Burger King is preparing for a major experiment with stored-value cards in the Long Island suburbs of New York. Chase Manhattan Bank will issue Mondex cards for the test.

On-line debit attuned some chains to card acceptance. Carl's Jr. introduced debit card acceptance in California in 1989, and the six major regional electronic funds transfer networks are coordinating efforts to sign fast-food companies.

A handful of Burger King and McDonald's outlets accept credit cards, primarily in tourist areas and airports where consumer demand is stronger.

A McDonald's in New York's financial district has accepted credit cards for six years, but the site is far from typical. It caters to tourists and Wall Street workers and has a stock ticker and a tuxedo-clad cocktail pianist.

But the restaurant does not trumpet its card acceptance. There are miniature American Express, MasterCard, and Visa decals on the bottom of a window at the entrance. The store handles about 10 card transactions a day, said manager Alberto Cruz.

He perceives "no time difference between cash and credit" and calls credit cards "the thing of the future" for fast food.

Mr. Khachadourian of Visa said telecommunications advances have reduced authorization times to as little as eight seconds-making credit card sales "just as fast as cash, if not faster."

At the corporate level, said Mr. Anderson, the consultant, who is based in Arvada, Colo., McDonald's would "have to see a significant demand from the customer in order to justify the process of system integration" for credit cards.

Retailers would have to not only upgrade point of sale systems but also educate clerks on the nuances of authorization and fraud prevention, said Paul Martaus, president of Martaus & Associates, Clearwater, Fla.

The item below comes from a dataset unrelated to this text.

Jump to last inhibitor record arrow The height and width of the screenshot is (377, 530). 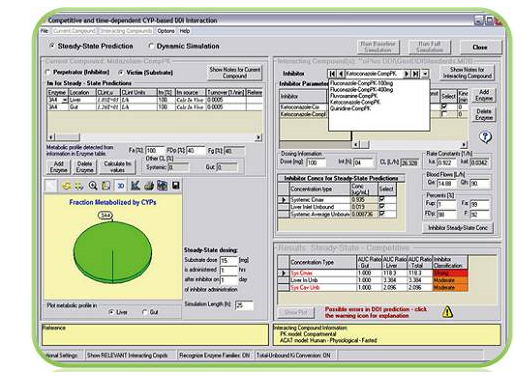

Mr. Gore said MasterCard has made "sizable investments in upgrading our infrastructure and the way we route the transactions" to card-issuing banks.

"For fast-food companies, it's not about spending more," Mr. Gore said. "It is to see how-and if-they can make that incremental visit."

To encourage repeat traffic-as much an aim for restaurateurs as incremental ticket totals-American Express is planning a pilot with Arby's that gives card members a free 32-ounce drink when they use the card and make a return visit.

Donna Embry, senior vice president of Vital Processing Services of Tempe, Ariz., said fast-food outlets on college campuses may be incubators for wider credit card use and acceptance.

Those franchises "helped train the merchants to be more trusting of the technology," Ms. Embry said.

They have also "trained a whole market to use plastic rather than cash."